А Владимир торопился… на капище, какое сам и соорудил не так давно. У теремного крыльца его уже ждал Волчий Хвост с несколькими дружинниками. Холоп, держа оседланную лошадь, дивился не меньше княгини: и куда это в такую рань, когда молодая жена, небось, еще на ложе нежится? Тем более что с рассвета сильный ветер без устали гнал тяжелые тучи, грозящие пролиться холодным дождем, швырял в лицо оторванными с деревьев первыми пожелтевшими листьями, напоминая, что осень вот-вот начнется. Но холопам князей спрашивать нельзя, Стурый промолчал.
Уже развиднелось, дружина к капищу подъехала тоже вовремя. У пяти круглый год горевших костров их встретил старый волхв. Ничего даже не спросил, только головой покачал с укоризной:
— Негоже, князь, свою же клятву по роте нарушать… Рота никому не прощала, беда будет.
— Для тебя беда? — зло возразил Волчий Хвост, спешиваясь.
— Мне что, я свое пожил, — грустно прокряхтел волхв, — вам беда, дети мои…

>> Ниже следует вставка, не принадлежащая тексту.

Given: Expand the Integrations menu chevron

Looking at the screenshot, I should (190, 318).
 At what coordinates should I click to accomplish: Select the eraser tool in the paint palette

Владимир тоже спешился, попробовал поговорить со стариком по-доброму.
— Я ныне крещен, дружина моя также. Единый Бог есть на свете, других не надобно.
Волхв неожиданно согласился:
— Бог единый, кто же спорит? Только к чему над этими истуканами измываться, боги могут обидеться.
Спорить с волхвом совсем не хотелось, но подойти к капищу можно, только отодвинув его в сторону. Владимир вдруг махнул рукой к Подолу:
— С Оболони начнем. Берите Волоса сначала!
Дружина отправилась исполнять повеление своего князя. Огромный истукан бога скотницы Волоса, стоявший на торге в Подоле, притащили на берег Почайны и сбросили в воду. Торг уже шумел множеством голосов купцов и киян, собиравшихся продавать или покупать, раскладывавших свои товары или помогавших продавцам. Но никто не помешал дружинникам ни свалить Волоса, ни тащить его к берегу Почайны, ни толкать дальше до Днепра. Никто! Одни люди стояли, замерев в испуге, другие, уже крещенные, радовались, третьи и вовсе не имевшие отношения к христианской вере, с укоризной качали головами.
После Волоса наступила очередь самого капища. Князь подивился, когда обнаружил, что волхв исчез. Владимир побаивался именно стычки с хранителем огня на Перуновой Горке. Но и само пламя тоже погашено. Это заставило дружинников остановиться, страшно смотрелись пустые светильники, огонь в которых горел даже в сильные дожди и снегопады. Истуканы замерли, глядя пустыми глазницами на оцепеневших людей. Воевода передернул плечами:
— Точно сам ушел и из них всю силу унес…
Князь чуть прищурил глаза: силу унес? Может и так, тогда справиться легче. Ему очень не хотелось стычек с киянами. Еще раз глянул на златоусого Перуна. Истукан действительно стоял, точно простой кусок бревна. Почему-то полегчало.